Rewrite the listing from its first line through the line containing "Click the yellow", inclusive, substituting "Export button" for "Share button" and leaving everything else unchanged.
Begin
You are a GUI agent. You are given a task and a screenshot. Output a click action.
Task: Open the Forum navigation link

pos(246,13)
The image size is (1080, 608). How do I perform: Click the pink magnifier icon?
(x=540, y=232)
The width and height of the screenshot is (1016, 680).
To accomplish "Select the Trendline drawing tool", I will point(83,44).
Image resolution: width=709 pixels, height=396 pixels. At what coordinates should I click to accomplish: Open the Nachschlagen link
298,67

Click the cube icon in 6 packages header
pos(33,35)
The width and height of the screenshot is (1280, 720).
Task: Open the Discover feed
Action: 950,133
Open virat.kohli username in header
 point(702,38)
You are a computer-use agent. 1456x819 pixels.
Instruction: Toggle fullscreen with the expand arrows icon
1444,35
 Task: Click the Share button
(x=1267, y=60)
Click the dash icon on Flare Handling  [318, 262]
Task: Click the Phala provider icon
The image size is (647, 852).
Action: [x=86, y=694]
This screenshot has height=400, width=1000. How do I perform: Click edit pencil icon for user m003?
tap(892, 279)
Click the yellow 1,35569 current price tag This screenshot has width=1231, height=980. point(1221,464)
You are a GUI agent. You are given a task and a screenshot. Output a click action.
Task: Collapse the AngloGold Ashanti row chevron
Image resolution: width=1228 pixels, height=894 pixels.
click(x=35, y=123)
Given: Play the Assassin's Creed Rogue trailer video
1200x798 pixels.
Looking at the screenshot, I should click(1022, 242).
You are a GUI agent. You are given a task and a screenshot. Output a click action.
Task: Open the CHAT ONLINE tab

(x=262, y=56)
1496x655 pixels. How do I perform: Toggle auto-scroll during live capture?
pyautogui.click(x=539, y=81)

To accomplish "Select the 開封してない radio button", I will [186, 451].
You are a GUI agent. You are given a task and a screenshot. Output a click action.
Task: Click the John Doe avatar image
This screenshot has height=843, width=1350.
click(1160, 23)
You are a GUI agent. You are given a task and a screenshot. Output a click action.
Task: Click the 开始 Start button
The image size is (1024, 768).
End
### Solution for this exercise:
You are a GUI agent. You are given a task and a screenshot. Output a click action.
Task: Open the Forum navigation link

pos(246,13)
The image size is (1080, 608). How do I perform: Click the pink magnifier icon?
(x=540, y=232)
The width and height of the screenshot is (1016, 680).
To accomplish "Select the Trendline drawing tool", I will point(83,44).
Image resolution: width=709 pixels, height=396 pixels. At what coordinates should I click to accomplish: Open the Nachschlagen link
298,67

Click the cube icon in 6 packages header
pos(33,35)
The width and height of the screenshot is (1280, 720).
Task: Open the Discover feed
Action: 950,133
Open virat.kohli username in header
 point(702,38)
You are a computer-use agent. 1456x819 pixels.
Instruction: Toggle fullscreen with the expand arrows icon
1444,35
 Task: Click the Export button
(x=1267, y=60)
Click the dash icon on Flare Handling  [318, 262]
Task: Click the Phala provider icon
The image size is (647, 852).
Action: [x=86, y=694]
This screenshot has height=400, width=1000. How do I perform: Click edit pencil icon for user m003?
tap(892, 279)
Click the yellow 1,35569 current price tag This screenshot has width=1231, height=980. point(1221,464)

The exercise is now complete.